29 de outubro de 2016
Vira e mexe tem alguém disposto a "nadar contra a corrente" no Facebook. Não é apenas rematada tolice. É sistemicamente inviável. Pois, veja que simples, não há "correntes" na world wide web. A metáfora de "rede", ou "teia", para descrever a internet é muito precisa. Trata-se de uma malha dotada de (não) orientação horizontal. O famoso "rizoma". Todos os pontos se equivalem até que, a partir de um deles, seja gerado qualquer conteúdo que replicado por inúmeros outros produza uma "mancha". A Internet se parece mais com um enorme painel de luzes que podem assumir as cores umas das outras. Pela equivalência dos pontos é mais ou menos como se experienciássemos o que em linguagem comum é conhecido como "colocar-se no lugar do outro". Os cristãos deram a essa experiência fundante do processo de humanização o nome de "compaixão" (padecer, ou passar, junto). A psicologia fala em "empatia". Os estudiosos da internet chamam as manchas de "cluster". Os músicos têm muita familiaridade com o termo cluster. É, por exemplo, o borrão sonoro que se produz apertando ao mesmo tempo várias teclas do piano com as palmas das mãos. As notas envolvidas tornam-se, no cluster, indistintas, só valem como elemento da "mancha". Há uma série de sucesso, sense8, que trabalha com a ideia de "empatia". Os personagens de sense8 têm o poder de se transferir uns para os corpos dos outros. sense8 é criação da mesma dupla de irmãs que produziu e dirigiu a trilogia Matrix. Aquele mundo conduzido pelas técnicas de dominação continua, no novo projeto das Wachowski, a ser desafiado por indivíduos que se somam, que se misturam em formas de manchas, que se traduzem uns aos outros. Que acendem uns aos outros, nós de redes, formando grafos de compartilhamento, compaixão e empatia.

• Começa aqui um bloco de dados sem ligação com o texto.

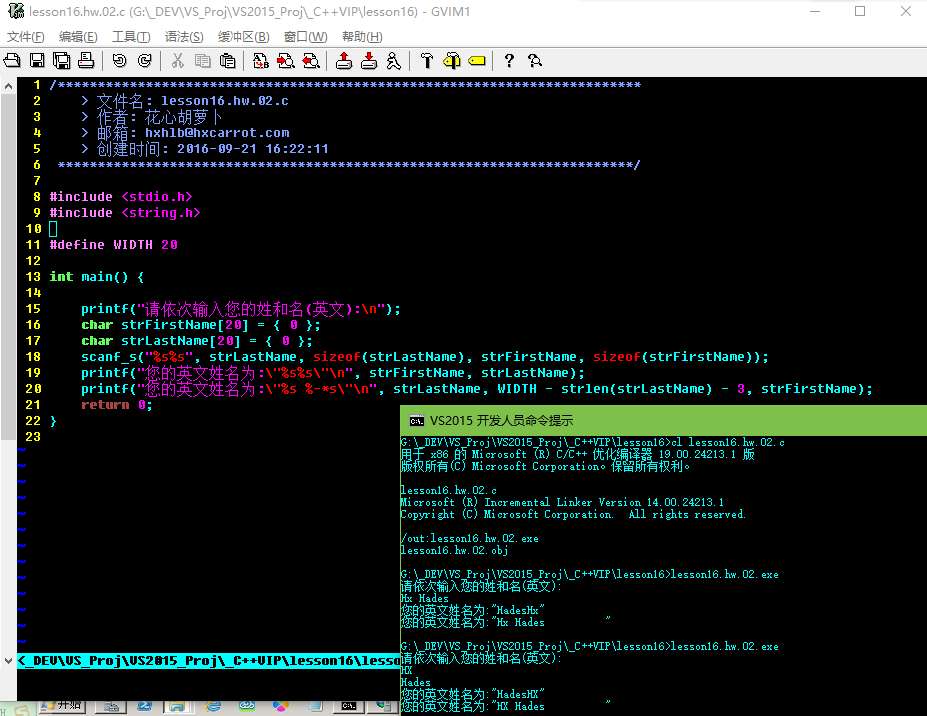Click the Save All files icon
Screen dimensions: 927x716
point(61,60)
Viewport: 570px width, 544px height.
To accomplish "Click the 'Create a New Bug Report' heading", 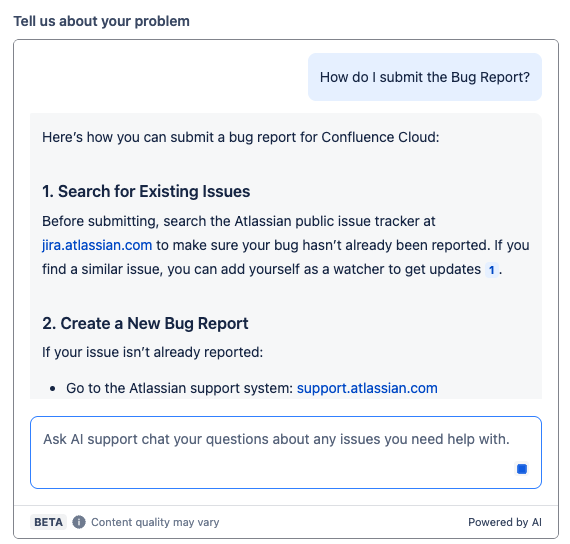I will [145, 323].
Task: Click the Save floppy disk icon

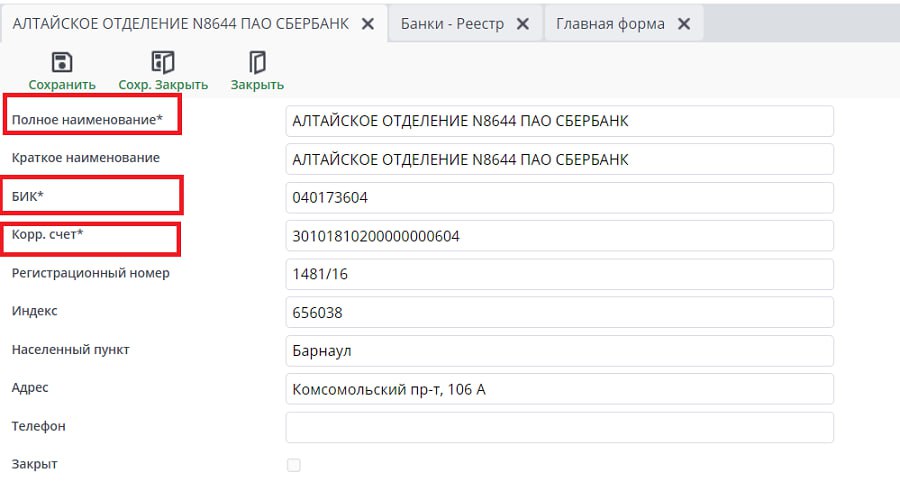Action: coord(62,63)
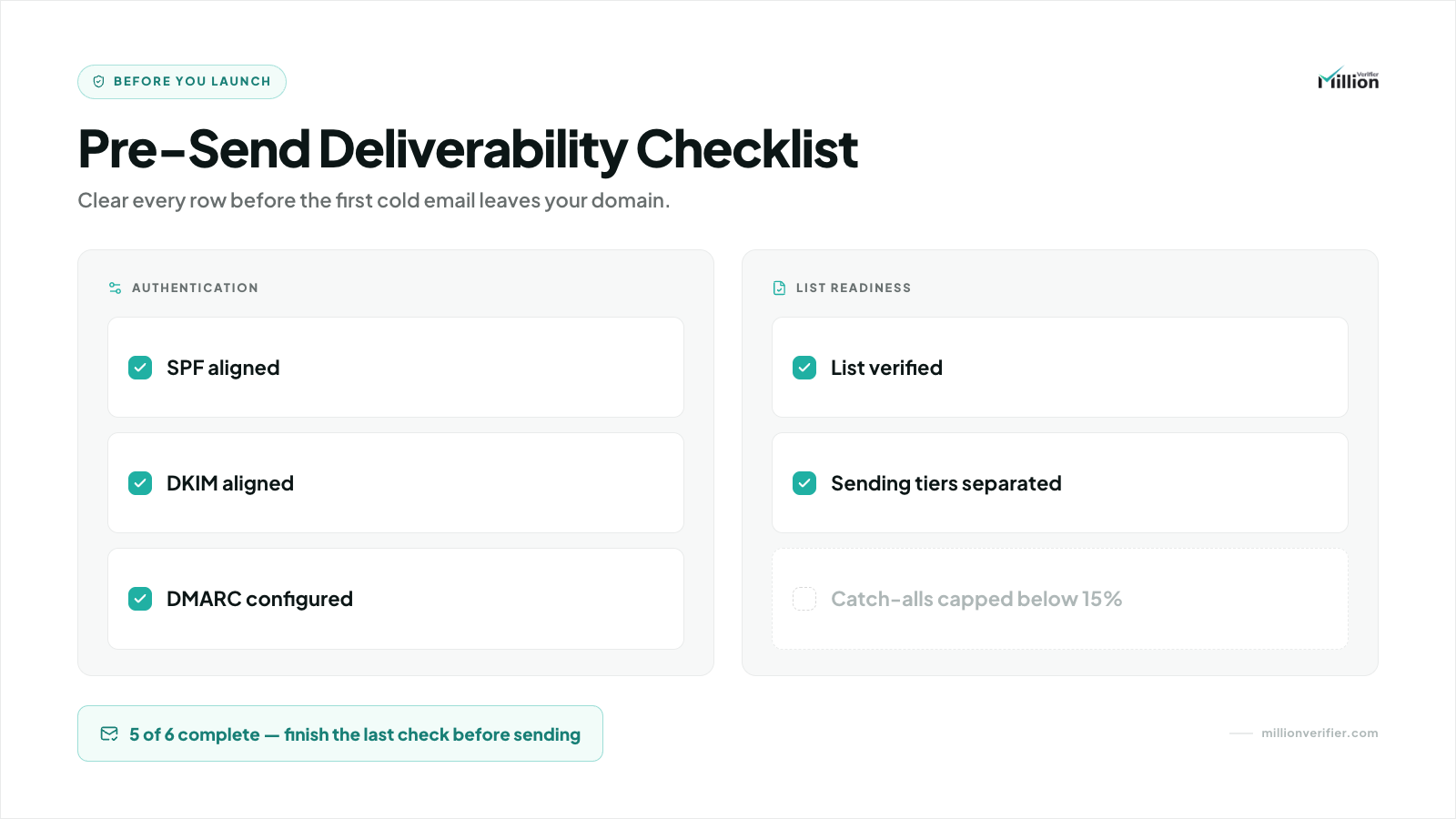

Grafos produzidos pelo Labic UFES |
1 comment:
Comentário feito por mim mesmo ao post, na época:
"Empatia" e "compaixão" traduzem experiências de fazer próximo o distante. A síntese da compaixão cristã é o "amai o próximo como a ti mesmo". Ou seja, transferir para o "outro" aquilo que a gente naturalmente sente (por nós mesmos, ou por nossos consanguíneos). A empatia na psicologia é, por exemplo, parte da técnica do analista que, observando suas próprias reações, "adivinha" o sentimento ainda não verbalizado pelo paciente. Quer dizer, são experiências de identificação na alteridade. O oposto de falar para os, de antemão, semelhantes.
Mas fiz uma lista dos verbos que eu usei no post e eles são: gerar (conteúdo), replicar, produzir; assumir; colocar-se; transferir; desafiar; misturar; traduzir; acender; formar. Referem-se todos a ações. E acho que é disso que procurei falar. As semelhanças, ou diferenças, dos "pontos" da rede, ou seja, dos indivíduos, permanecem com eles (conosco). São as nossas ações que nos aproximam ou distanciam (a depender do contexto). Acontece que, na rede, só quando muitos replicam a mesma ação (se reproduzem, copiam, uns aos outros) é que os clusters se formam. Em resumo, sim, só falamos aos iguais. Mas não estamos tratando dos indivíduos ( e suas identidades) e sim da somatória de suas ações. No caso, de seus cliques. Um "Fica Dilma" não produz uma mancha com um "Fora Dilma". No entanto, nos dois casos, a mancha só se forma mediante muitos cliques. Um ponto de rede é praticamente nada.
Conversas entre surdos acontecem o tempo todo. Mas essa descrença na efetividade do diálogo que a vida na internet suscita na gente, acho, vem mais de um pressuposto que creio equivocado. A ideia de convencimento pela racionalidade. Que é a encenação básica dos "diálogos" socráticos ou platônicos. Nesses diálogos, alguém sempre conhece a "verdade", enquanto o outro tem a compreensão toldada pelo encadeamento "defeituoso" do raciocínio. No entanto, não é a "verdade" que conduz o que as pessoas escolhem para suas vidas. E sim seus subjetivos e intransferíveis valores.
Igual e diferente são "estados". São identidades semoventes. A depender de nossas ações, somos parecidos ou estranhos. A rede materializou esse fato da condição humana.